Double-blind, placebo-controlled endoscopic comparison of the mucosal protective effects of misoprostol versus cimetidine on tolmetin-induced mucosal injury to the stomach and duodenum

Abstract

Ninety normal volunteers were entered into a double-blind, placebo-controlled study to compare the efficacy of misoprostol (200 micrograms q.i.d.) vs. cimetidine (300 mg q.i.d.) in protecting the gastric and duodenal mucosa from tolmetin-induced (400 mg q.i.d.) injury. After 6 days of treatment, the degree of mucosal injury between treatments was compared by endoscopy, using a predetermined rating scale of 0 (normal mucosa) to 4+ (greater than 25 hemorrhages or erosions or an invasive ulcer). Utilizing a score of less than or equal to 2+ (2-10 hemorrhages or erosions) as a therapeutic success, the overall success rates were 8/30 (26.7%) for placebo, 19/30 (63.3%) for cimetidine, and 27/29 (93.1%) for misoprostol (p less than 0.001). Pairwise comparisons were also significant: misoprostol vs. placebo (p less than 0.001), misoprostol vs. cimetidine (p = 0.006), and cimetidine vs. placebo (p = 0.004).

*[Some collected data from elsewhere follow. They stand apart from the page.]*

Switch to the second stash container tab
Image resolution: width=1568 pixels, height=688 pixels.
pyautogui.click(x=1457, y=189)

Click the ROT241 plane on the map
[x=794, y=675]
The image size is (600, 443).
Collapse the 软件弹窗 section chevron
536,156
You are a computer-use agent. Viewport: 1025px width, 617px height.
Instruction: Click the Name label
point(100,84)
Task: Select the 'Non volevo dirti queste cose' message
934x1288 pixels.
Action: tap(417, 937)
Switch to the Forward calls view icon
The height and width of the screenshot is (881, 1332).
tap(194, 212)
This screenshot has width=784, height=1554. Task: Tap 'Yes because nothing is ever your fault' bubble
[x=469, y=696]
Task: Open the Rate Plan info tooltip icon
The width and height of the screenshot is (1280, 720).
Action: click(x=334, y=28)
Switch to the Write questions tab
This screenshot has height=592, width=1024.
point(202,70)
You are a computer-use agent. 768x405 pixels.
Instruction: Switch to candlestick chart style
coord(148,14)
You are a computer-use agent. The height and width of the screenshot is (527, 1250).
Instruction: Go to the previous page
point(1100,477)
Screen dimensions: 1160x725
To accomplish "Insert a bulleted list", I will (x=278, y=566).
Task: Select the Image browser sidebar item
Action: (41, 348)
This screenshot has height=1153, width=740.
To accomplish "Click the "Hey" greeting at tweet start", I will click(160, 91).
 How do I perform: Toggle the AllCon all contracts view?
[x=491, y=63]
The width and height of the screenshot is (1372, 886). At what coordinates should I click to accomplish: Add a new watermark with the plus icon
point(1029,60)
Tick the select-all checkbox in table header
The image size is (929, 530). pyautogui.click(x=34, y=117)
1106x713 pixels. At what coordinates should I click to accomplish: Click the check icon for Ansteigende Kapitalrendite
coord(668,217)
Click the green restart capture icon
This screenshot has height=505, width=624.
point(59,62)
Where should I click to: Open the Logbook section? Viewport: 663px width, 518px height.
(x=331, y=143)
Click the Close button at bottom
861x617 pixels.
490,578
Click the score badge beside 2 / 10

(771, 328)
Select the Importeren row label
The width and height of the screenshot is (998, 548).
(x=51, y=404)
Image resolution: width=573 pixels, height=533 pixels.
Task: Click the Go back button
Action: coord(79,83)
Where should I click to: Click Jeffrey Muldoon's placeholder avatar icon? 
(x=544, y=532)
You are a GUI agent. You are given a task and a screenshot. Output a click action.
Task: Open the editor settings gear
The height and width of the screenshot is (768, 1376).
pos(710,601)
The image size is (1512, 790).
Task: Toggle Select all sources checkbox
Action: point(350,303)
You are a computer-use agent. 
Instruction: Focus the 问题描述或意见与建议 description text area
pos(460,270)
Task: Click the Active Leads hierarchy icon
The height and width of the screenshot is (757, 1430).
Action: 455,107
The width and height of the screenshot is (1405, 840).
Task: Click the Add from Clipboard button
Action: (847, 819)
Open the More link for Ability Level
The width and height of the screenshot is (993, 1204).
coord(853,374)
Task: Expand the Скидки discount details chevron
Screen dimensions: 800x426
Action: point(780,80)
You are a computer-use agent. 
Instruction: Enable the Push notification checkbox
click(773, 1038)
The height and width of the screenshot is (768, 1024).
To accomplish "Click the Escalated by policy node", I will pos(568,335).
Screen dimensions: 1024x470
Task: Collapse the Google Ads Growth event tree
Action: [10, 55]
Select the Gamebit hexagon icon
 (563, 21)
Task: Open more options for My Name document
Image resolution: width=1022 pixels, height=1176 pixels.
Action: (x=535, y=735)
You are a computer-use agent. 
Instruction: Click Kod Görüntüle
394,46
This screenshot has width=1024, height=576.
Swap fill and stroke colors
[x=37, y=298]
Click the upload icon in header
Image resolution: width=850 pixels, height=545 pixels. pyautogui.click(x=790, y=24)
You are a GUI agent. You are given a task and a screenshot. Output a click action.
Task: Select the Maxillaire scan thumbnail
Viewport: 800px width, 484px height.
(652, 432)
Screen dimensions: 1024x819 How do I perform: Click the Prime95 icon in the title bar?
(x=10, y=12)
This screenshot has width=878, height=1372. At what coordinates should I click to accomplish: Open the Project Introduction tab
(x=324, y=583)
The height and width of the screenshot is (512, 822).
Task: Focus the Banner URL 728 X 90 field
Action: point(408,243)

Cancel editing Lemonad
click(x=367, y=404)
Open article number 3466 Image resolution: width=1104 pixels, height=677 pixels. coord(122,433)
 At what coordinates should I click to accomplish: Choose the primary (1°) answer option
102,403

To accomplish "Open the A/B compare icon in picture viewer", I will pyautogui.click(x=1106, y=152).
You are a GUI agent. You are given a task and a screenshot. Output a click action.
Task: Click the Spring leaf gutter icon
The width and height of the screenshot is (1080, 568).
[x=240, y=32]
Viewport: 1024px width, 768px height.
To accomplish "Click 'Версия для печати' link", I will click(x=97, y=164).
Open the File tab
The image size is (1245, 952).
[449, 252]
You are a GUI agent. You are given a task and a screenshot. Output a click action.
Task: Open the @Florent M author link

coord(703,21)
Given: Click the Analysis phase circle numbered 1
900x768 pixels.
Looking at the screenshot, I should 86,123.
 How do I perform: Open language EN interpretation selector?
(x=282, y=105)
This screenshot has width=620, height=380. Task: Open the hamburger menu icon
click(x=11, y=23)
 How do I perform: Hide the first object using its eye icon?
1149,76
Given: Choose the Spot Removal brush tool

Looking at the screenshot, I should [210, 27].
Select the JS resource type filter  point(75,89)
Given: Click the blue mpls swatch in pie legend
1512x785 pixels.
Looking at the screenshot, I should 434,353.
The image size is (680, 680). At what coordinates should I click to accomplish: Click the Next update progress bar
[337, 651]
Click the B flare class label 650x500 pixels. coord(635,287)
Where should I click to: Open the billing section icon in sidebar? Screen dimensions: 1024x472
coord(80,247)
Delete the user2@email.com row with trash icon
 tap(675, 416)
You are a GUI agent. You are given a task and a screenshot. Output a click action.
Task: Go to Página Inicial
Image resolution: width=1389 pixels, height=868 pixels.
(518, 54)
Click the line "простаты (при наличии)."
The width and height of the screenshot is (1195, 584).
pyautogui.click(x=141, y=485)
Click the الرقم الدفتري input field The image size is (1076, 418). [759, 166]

A separate analysis of the gastric scores alone revealed success rates identical to those in the overall evaluation; however, success rates in the duodenum for both misoprostol (29/29) and cimetidine (29/30) were extremely high and did not differ. It is concluded that misoprostol is highly effective and significantly better than cimetidine in protecting the gastric mucosa from tolmetin-induced injury; however, both agents were highly protective in the duodenum.